Rebuilding Luxauto File Processing with Containers

Rebuilding Luxauto File Processing with Containers

The Luxauto file processing pipeline is an important part of our application. It allows us to have our classifieds marketplace up to date with the newest vehicle listings. Within the last few years, the file processing pipeline has undergone substantial improvements:

We moved from a single-sequential process in a cronjob to a multi-parallel pipeline. Each step became a docker image running multiple containers. This architectural shift drastically reduced the processing time and increased reliability.

By adding logging capabilities to each step, we enabled live monitoring and observability. This allowed the software engineering team to quickly find and fix problems with the pipeline and reduced the dependency on the infrastructure team.

Moving away from cron schedules to messaging queues, we improved scalability and resource utilisation efficiency since memory and CPU are only used when needed.

We enhanced our customer support by enriching the back-office application with information about each customer.

By decoupling the process into multiple small projects, we managed to upgrade the technologies step-by-step. From PHP 5.4 cron jobs to PHP 8.2 FPM containers.

Our experience over the last year has reinforced our conviction that a reliable, fast and efficient file processing pipeline that allows us to innovate and support our classifieds service is fundamental to the continued success of Luxauto.

From Cron to Containers

Cron

The Luxauto file processing pipeline used to run as a periodic cron job. The script would spawn different processes for each different file parser – ZIP, XML, TXT, CSV, etc. The files had a range of sizes – from a few kilobytes up to several gigabytes.

The cron has many limitations when it comes to scaling the file processing pipeline:

Scaling up cron jobs was not an option and scaling out cron jobs is very difficult. Problems with the file processing were frequent, so we needed to find a solution with high availability and fault tolerance.

Files were partially processed. If the file processing throws an uncaught exception or a fatal error in the middle of the process, the file would have a pseudo-success state. The imported data was incomplete, and this was very difficult to monitor and trace back to the cause of the problem.

Big files were causing delays. Whenever the cron would start processing a large file – a few GB – it caused an inconvenient delay for the files waiting in the queue to be processed, because the pipeline was synchronous.

The maintenance of the code was costly. Maintenance and improvement of the code was taking too much time. The code was coupled to the file parser and each parser would contain multiple customer-level customisations.

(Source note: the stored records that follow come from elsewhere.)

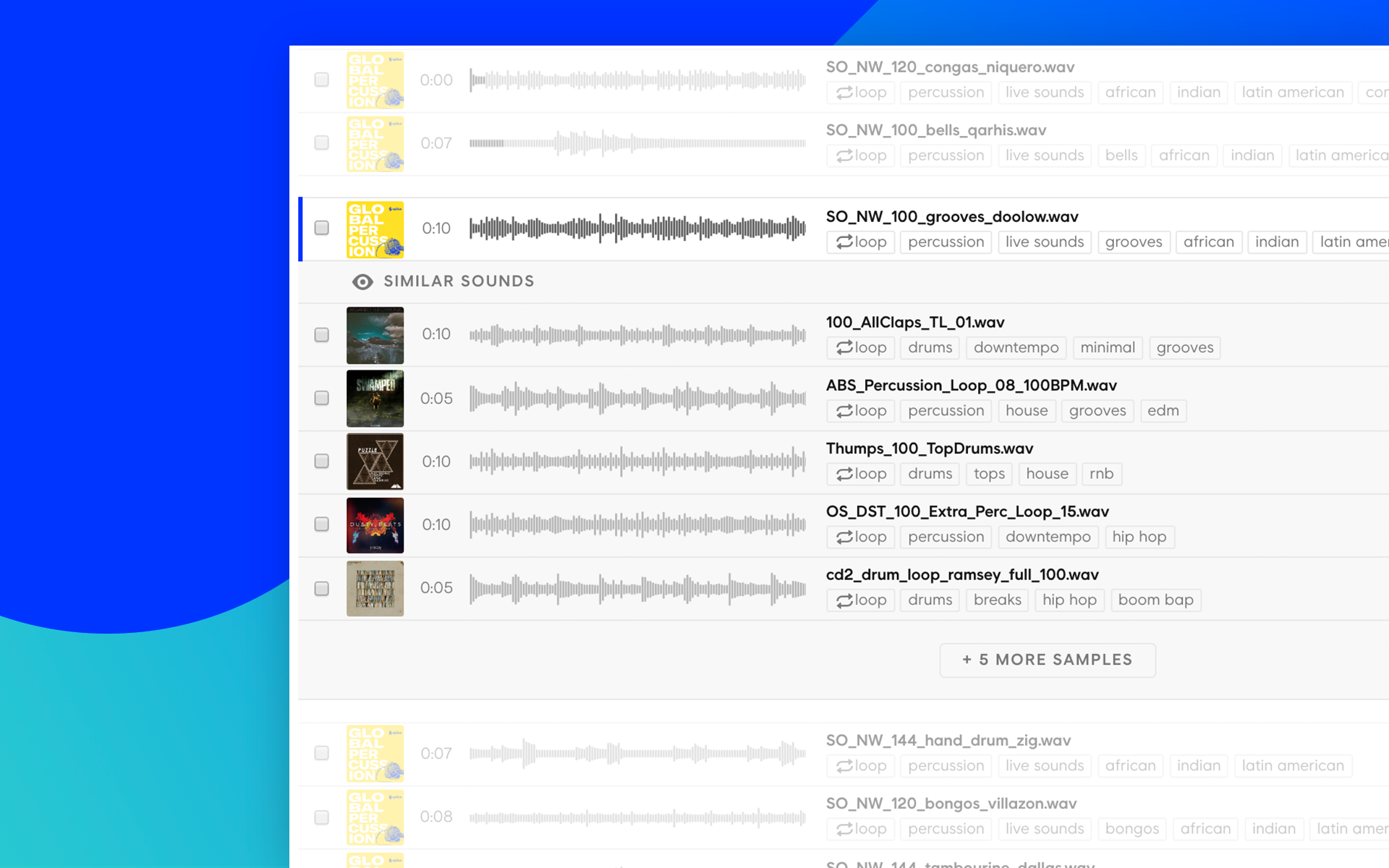Click the loop icon for 100_AllClaps_TL_01.wav
The image size is (1389, 868).
tap(845, 348)
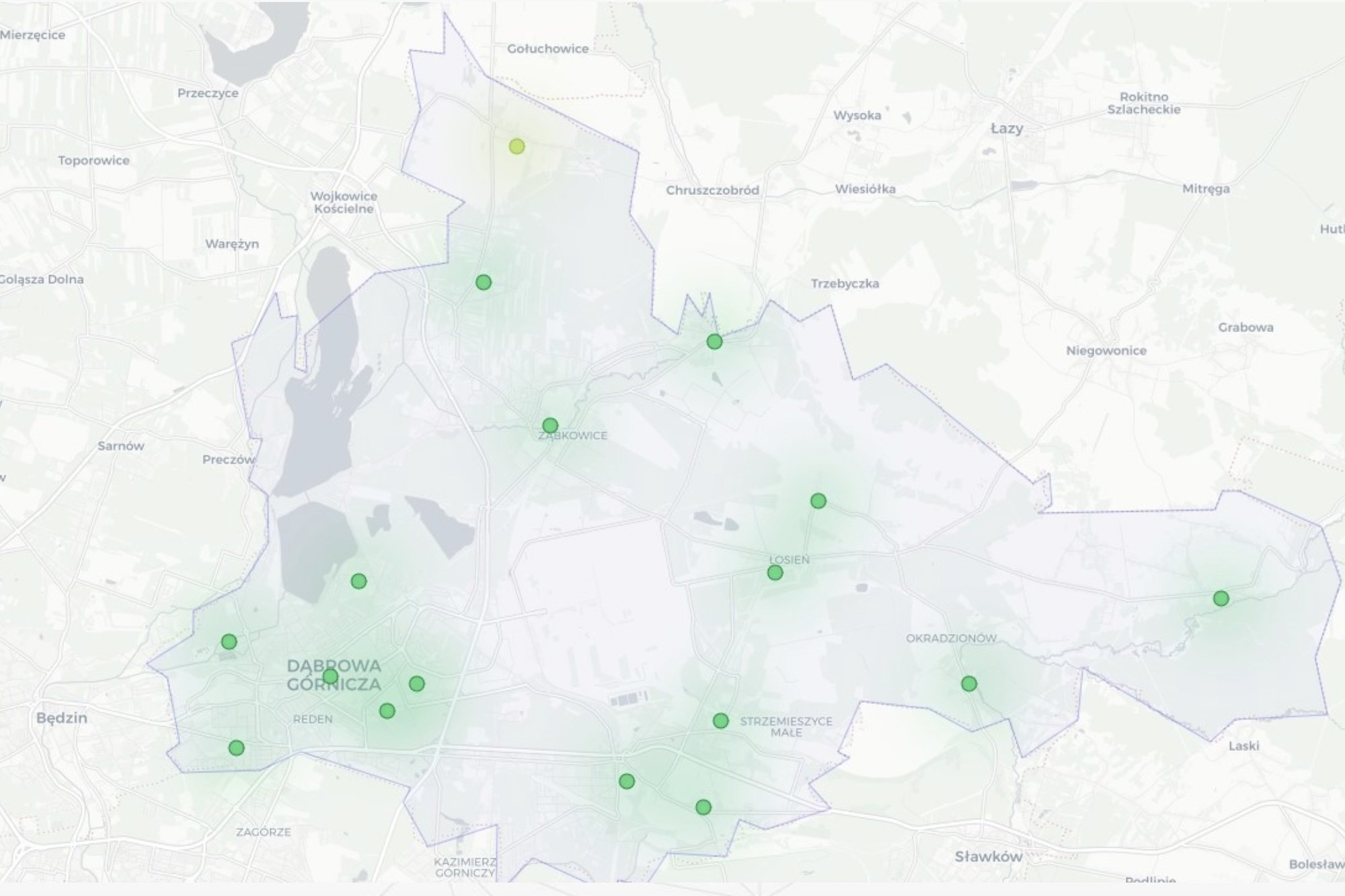
Task: Click the green marker south of Okradzionów
Action: [968, 684]
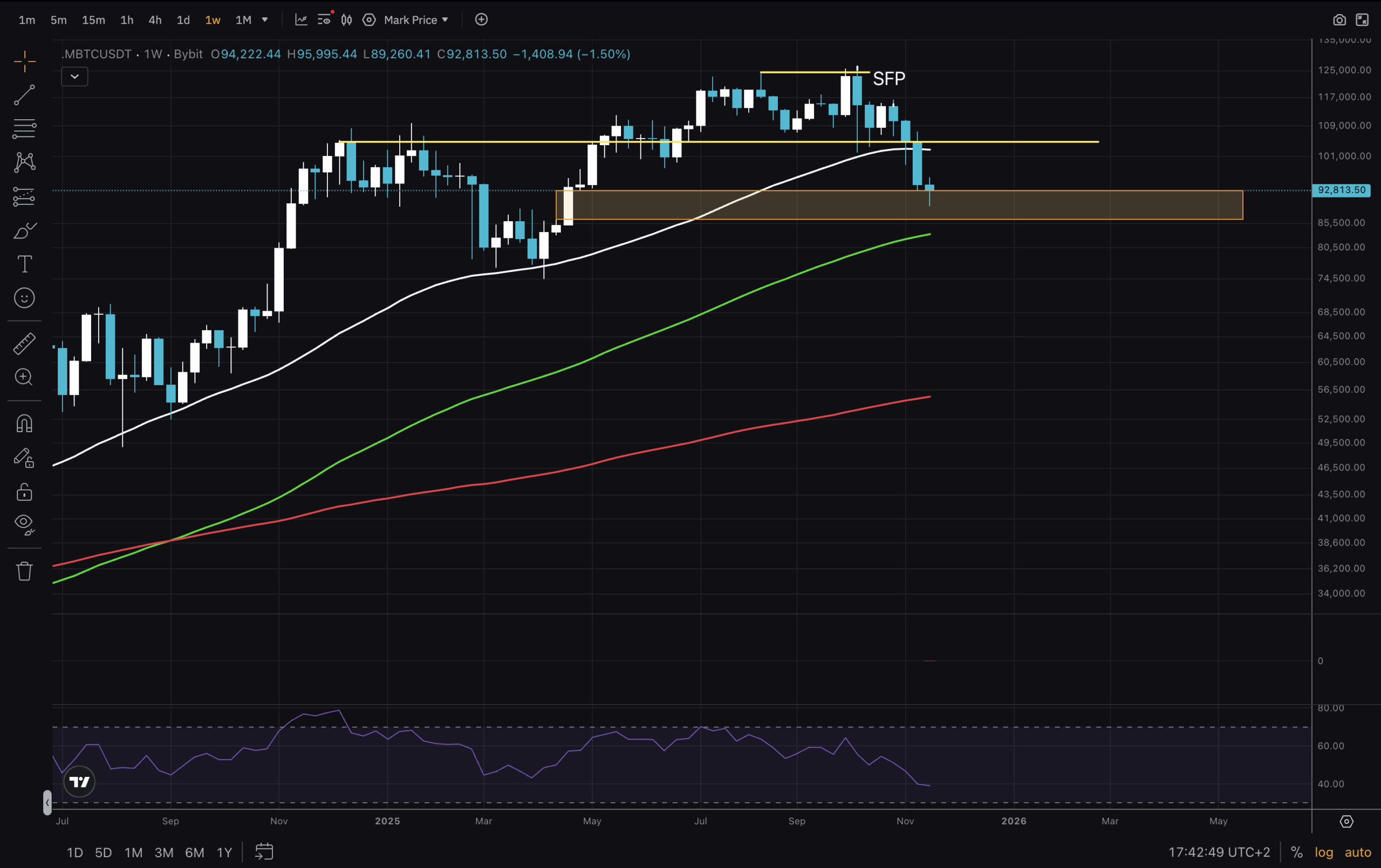The height and width of the screenshot is (868, 1381).
Task: Select the trend line drawing tool
Action: 25,94
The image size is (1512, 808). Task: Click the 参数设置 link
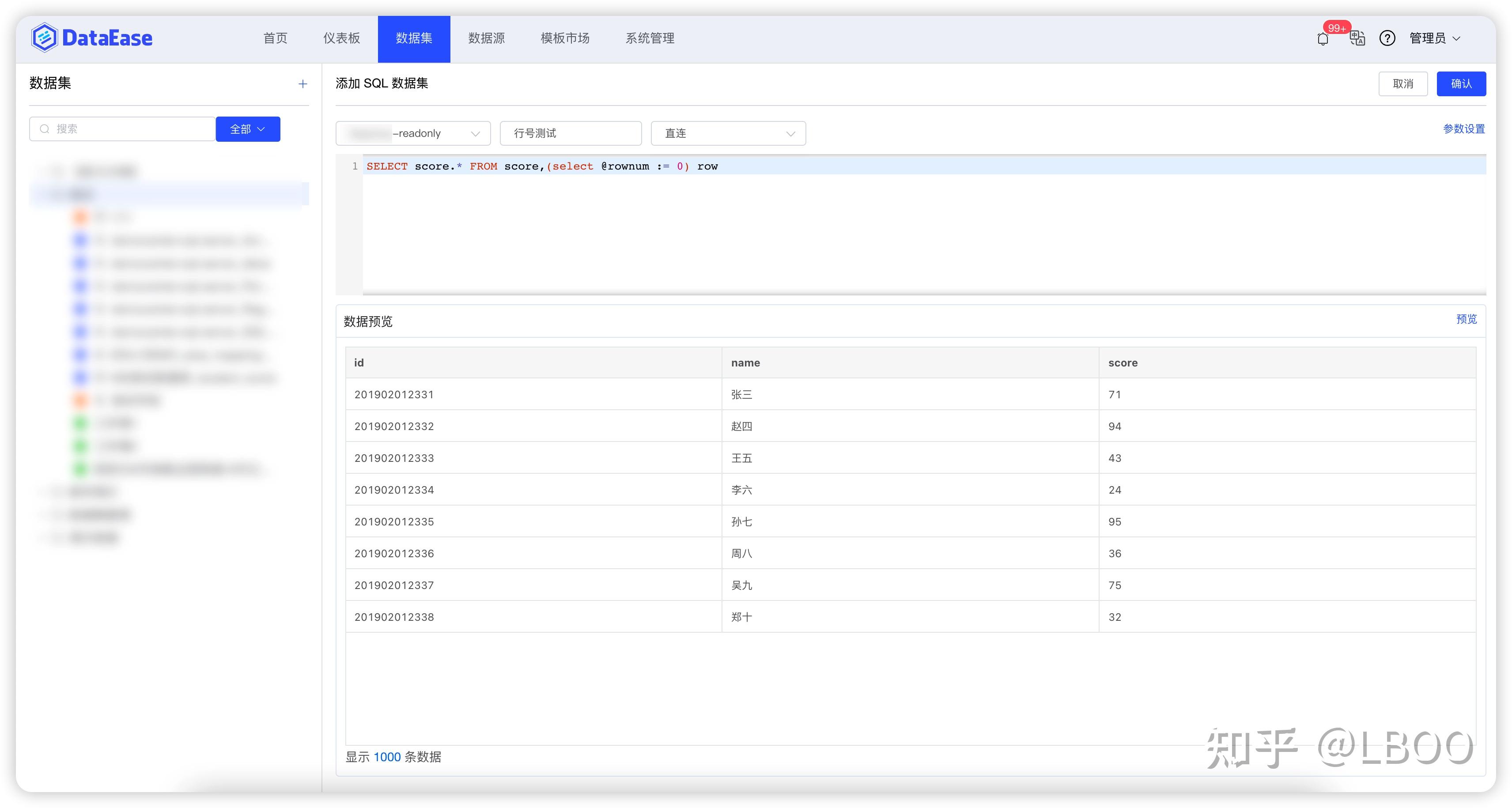(1463, 128)
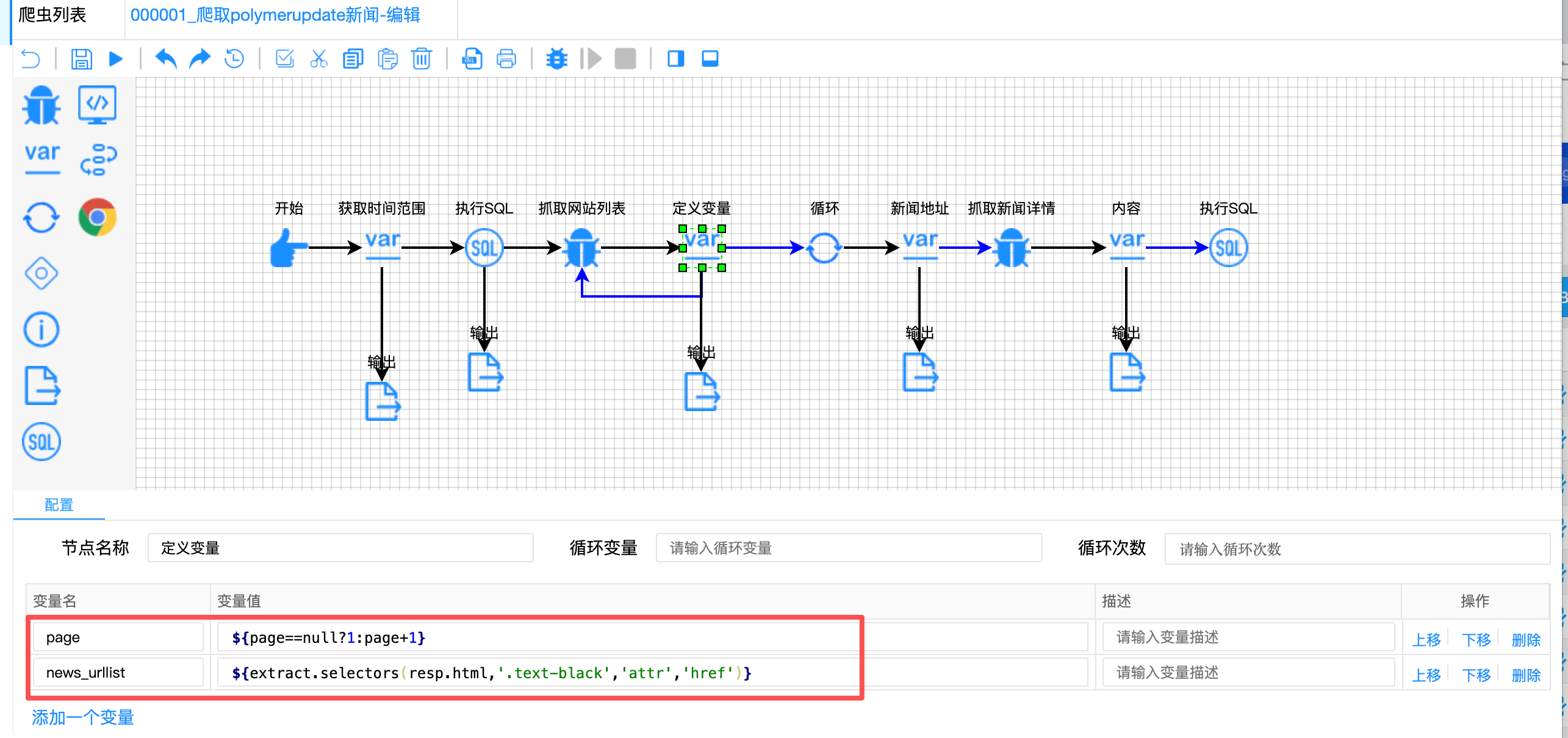This screenshot has height=738, width=1568.
Task: Toggle right-side panel layout icon
Action: [x=675, y=59]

In addition to these problems, the software engineering team relied on the infrastructure team to build and release the application.

Therefore, the goal was to build a highly available, fault-tolerant, fast and cheap-to-maintain file processing pipeline. We decided to split the pipelines into multiple independent containers.

Containers

The data and software engineering team started to work on the next-generation Luxauto file processing pipeline. The team aimed to increase autonomy from the infrastructure team, decouple and improve the code maintainability and significantly decrease the issues present with the existing implementation.

Creating the new pipeline using containers provides a straightforward CI/CD build and release pipeline, horizontal scaling, and maintainable and testable code. Logging, debugging and monitoring are also facilitated since running the containers locally doesn’t require setting up the entire application infrastructure.

Building the File Processing Pipeline in Gateways v2

Splitting the services

The Luxauto file processing pipeline consists of reading files, parsing files and importing data and pictures. Hence, the first task was identifying boundaries and splitting the services.

We analysed and grouped these steps into small yet manageable services:

Reading files from the storage

Parsing the files into a standardised data structure

Importing and updating the data

Downloading and processing the pictures

Each service has a clear, decoupled responsibility, and may be deployed as a single or multiple container(s). This creates redundancy and high availability.

Building the infrastructure

Every service provides a dedicated functionality and works together to import and update the data. The containers communicate with each other through message brokers and are always available in an idle state. As soon as a new message is available, the first idle container gets the message and starts processing it. When the job is done, it sends a message for the next step.

Monitoring

Distributed applications can be challenging for developers to simulate and run locally, but this was a requirement to facilitate monitoring, debugging and bug fixing.

First, we created a way to run and test the steps individually to make it easier and faster for the engineers to fix and improve the code.

Second, we created a way to verify in our back-office application whether the file was imported successfully and if the data was inserted, updated or deleted. And in case of errors, files can be easily reprocessed from the back-office application.

Where we are now

We’ve had the new file processing pipeline running in production for over a year now. During this time, we’ve gradually shifted the old file processing to the new system, while making improvements with enhanced logging, improved memory usage, reduced cloud cost and the introduction of new monitoring tools.

While it’s still in the early days, we have already seen the benefits of the new platform; the team now has autonomy from the infrastructure team, the code is easier to test, change and improve, and debugging, bug tracking and fixing are faster and more accurate.